WHAT NEEDS TO BE DONE → Present the following entries again, word for word and in full.

(EXERCISE INPUT begins)

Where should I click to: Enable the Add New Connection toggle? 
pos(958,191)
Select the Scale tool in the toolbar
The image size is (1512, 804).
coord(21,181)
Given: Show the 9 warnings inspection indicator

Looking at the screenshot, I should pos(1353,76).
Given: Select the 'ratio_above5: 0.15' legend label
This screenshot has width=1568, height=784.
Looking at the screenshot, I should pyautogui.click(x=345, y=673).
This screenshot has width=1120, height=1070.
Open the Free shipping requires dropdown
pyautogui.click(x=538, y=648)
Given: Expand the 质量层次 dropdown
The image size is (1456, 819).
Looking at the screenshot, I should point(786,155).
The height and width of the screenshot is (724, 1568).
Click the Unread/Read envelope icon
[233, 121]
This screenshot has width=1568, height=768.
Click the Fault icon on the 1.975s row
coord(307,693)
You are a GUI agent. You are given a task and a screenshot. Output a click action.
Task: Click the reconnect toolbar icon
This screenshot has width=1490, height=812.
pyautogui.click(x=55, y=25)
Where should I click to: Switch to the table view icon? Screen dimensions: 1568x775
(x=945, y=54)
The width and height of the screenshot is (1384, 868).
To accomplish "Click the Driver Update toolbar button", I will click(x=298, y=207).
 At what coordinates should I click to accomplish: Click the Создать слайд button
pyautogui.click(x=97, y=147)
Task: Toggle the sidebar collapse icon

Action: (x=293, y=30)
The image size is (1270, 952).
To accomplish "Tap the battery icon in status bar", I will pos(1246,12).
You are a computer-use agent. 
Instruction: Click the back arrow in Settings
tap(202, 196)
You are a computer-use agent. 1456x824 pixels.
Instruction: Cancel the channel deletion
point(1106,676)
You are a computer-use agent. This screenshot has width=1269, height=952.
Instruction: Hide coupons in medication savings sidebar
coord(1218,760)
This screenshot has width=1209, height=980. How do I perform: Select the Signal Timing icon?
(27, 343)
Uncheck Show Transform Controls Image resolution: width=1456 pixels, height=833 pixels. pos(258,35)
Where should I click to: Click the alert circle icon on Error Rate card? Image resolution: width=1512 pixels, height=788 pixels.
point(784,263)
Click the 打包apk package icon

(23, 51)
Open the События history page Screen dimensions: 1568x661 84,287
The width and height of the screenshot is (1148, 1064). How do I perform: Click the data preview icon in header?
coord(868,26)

(EXERCISE INPUT ends)

RESULT OF THIS EXERCISE →
Where should I click to: Enable the Add New Connection toggle? 
pos(958,191)
Select the Scale tool in the toolbar
The image size is (1512, 804).
coord(21,181)
Given: Show the 9 warnings inspection indicator

Looking at the screenshot, I should pos(1353,76).
Given: Select the 'ratio_above5: 0.15' legend label
This screenshot has width=1568, height=784.
Looking at the screenshot, I should pyautogui.click(x=345, y=673).
This screenshot has width=1120, height=1070.
Open the Free shipping requires dropdown
pyautogui.click(x=538, y=648)
Given: Expand the 质量层次 dropdown
The image size is (1456, 819).
Looking at the screenshot, I should point(786,155).
The height and width of the screenshot is (724, 1568).
Click the Unread/Read envelope icon
[233, 121]
This screenshot has width=1568, height=768.
Click the Fault icon on the 1.975s row
coord(307,693)
You are a GUI agent. You are given a task and a screenshot. Output a click action.
Task: Click the reconnect toolbar icon
This screenshot has width=1490, height=812.
pyautogui.click(x=55, y=25)
Where should I click to: Switch to the table view icon? Screen dimensions: 1568x775
(x=945, y=54)
The width and height of the screenshot is (1384, 868).
To accomplish "Click the Driver Update toolbar button", I will click(x=298, y=207).
 At what coordinates should I click to accomplish: Click the Создать слайд button
pyautogui.click(x=97, y=147)
Task: Toggle the sidebar collapse icon

Action: (x=293, y=30)
The image size is (1270, 952).
To accomplish "Tap the battery icon in status bar", I will pos(1246,12).
You are a computer-use agent. 
Instruction: Click the back arrow in Settings
tap(202, 196)
You are a computer-use agent. 1456x824 pixels.
Instruction: Cancel the channel deletion
point(1106,676)
You are a computer-use agent. This screenshot has width=1269, height=952.
Instruction: Hide coupons in medication savings sidebar
coord(1218,760)
This screenshot has width=1209, height=980. How do I perform: Select the Signal Timing icon?
(27, 343)
Uncheck Show Transform Controls Image resolution: width=1456 pixels, height=833 pixels. pos(258,35)
Where should I click to: Click the alert circle icon on Error Rate card? Image resolution: width=1512 pixels, height=788 pixels.
point(784,263)
Click the 打包apk package icon

(23, 51)
Open the События history page Screen dimensions: 1568x661 84,287
The width and height of the screenshot is (1148, 1064). How do I perform: Click the data preview icon in header?
coord(868,26)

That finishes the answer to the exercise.